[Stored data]
☆ ☆ ☆ ☆ ☆ ☆ ☆

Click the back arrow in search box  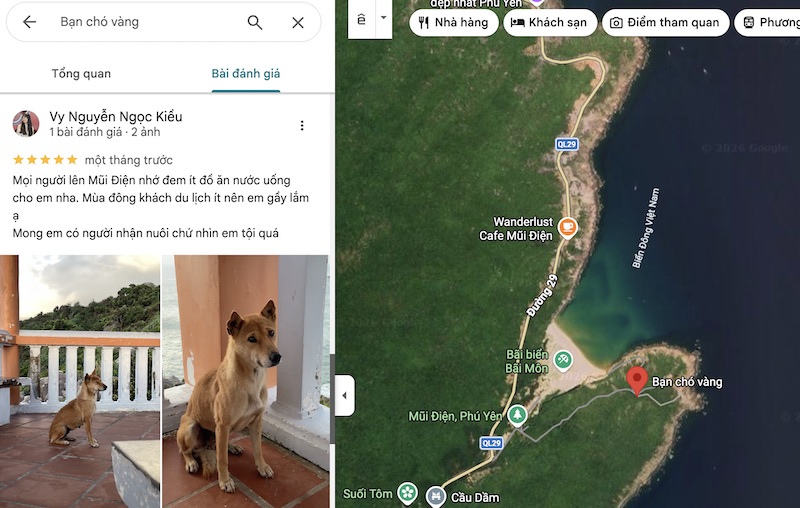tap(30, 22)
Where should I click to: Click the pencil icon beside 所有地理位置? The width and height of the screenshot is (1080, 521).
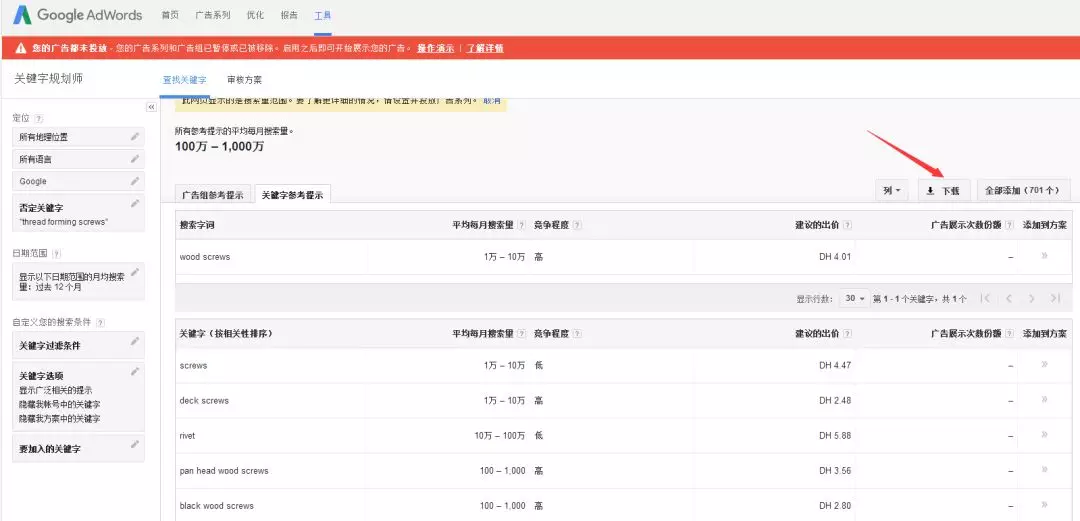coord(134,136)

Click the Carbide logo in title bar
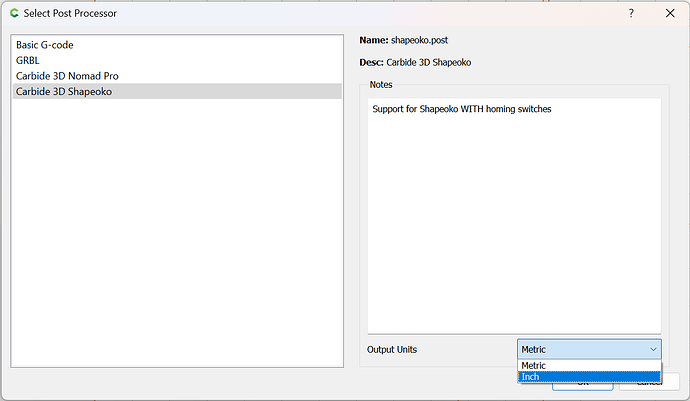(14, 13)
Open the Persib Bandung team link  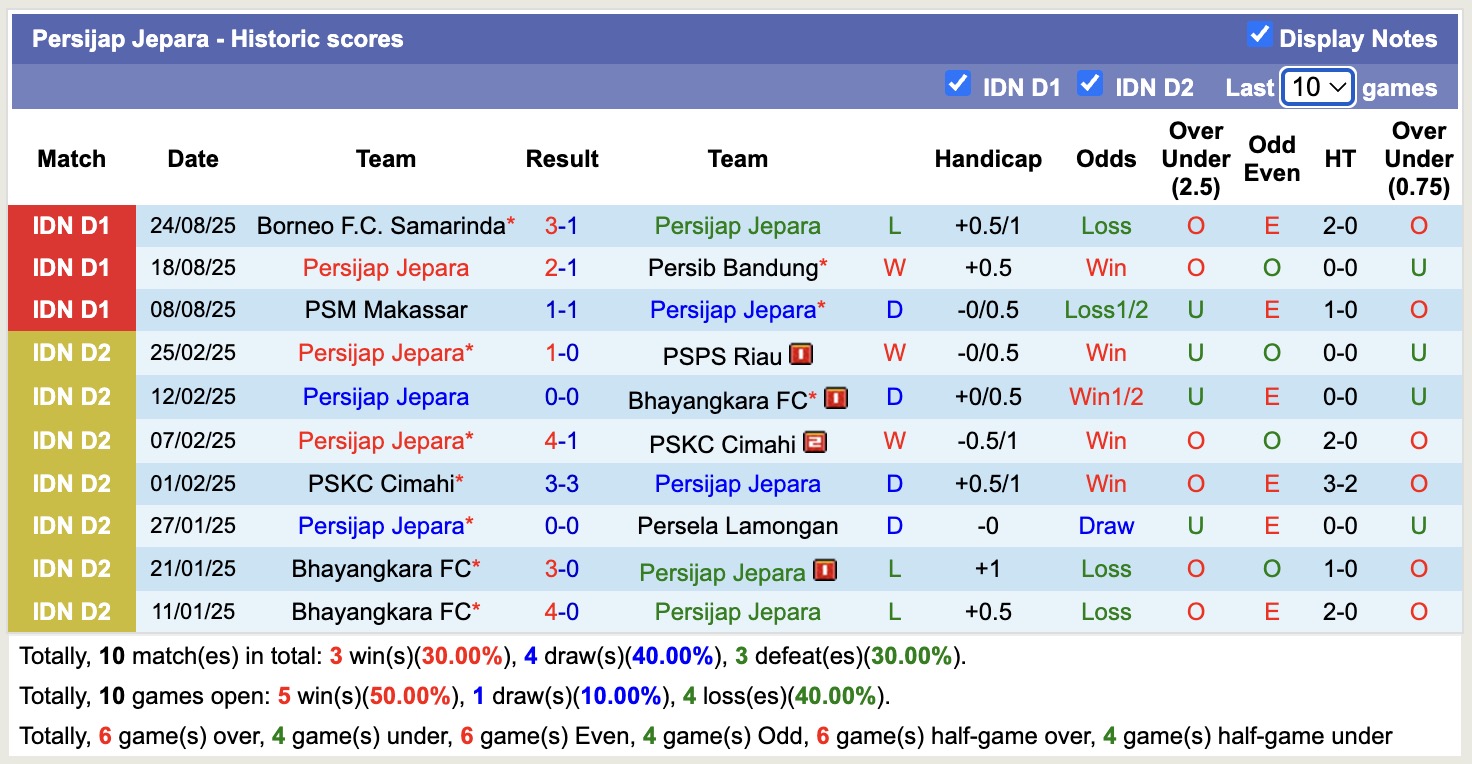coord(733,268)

☆ ☆ ☆ ☆ ☆ ☆ ☆

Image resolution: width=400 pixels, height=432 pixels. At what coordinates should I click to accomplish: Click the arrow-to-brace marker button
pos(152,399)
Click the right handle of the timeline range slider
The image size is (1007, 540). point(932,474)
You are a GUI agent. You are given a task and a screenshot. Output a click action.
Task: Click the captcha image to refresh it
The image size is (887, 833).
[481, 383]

☆ ☆ ☆ ☆ ☆ ☆ ☆

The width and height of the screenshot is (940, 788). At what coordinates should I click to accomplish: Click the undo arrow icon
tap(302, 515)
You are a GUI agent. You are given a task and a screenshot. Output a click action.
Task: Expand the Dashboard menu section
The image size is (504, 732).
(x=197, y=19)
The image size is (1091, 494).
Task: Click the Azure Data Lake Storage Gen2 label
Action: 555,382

☆ ☆ ☆ ☆ ☆ ☆ ☆

--- ASSIGNMENT ---
Nothing but the lines above from the one containing "The width and height of the screenshot is (940, 788)." through the one containing "Task: Expand the Dashboard menu section" should appear in the answer, each repeated exactly.

--- OUTPUT FOR THIS EXERCISE ---
The width and height of the screenshot is (940, 788). At what coordinates should I click to accomplish: Click the undo arrow icon
tap(302, 515)
You are a GUI agent. You are given a task and a screenshot. Output a click action.
Task: Expand the Dashboard menu section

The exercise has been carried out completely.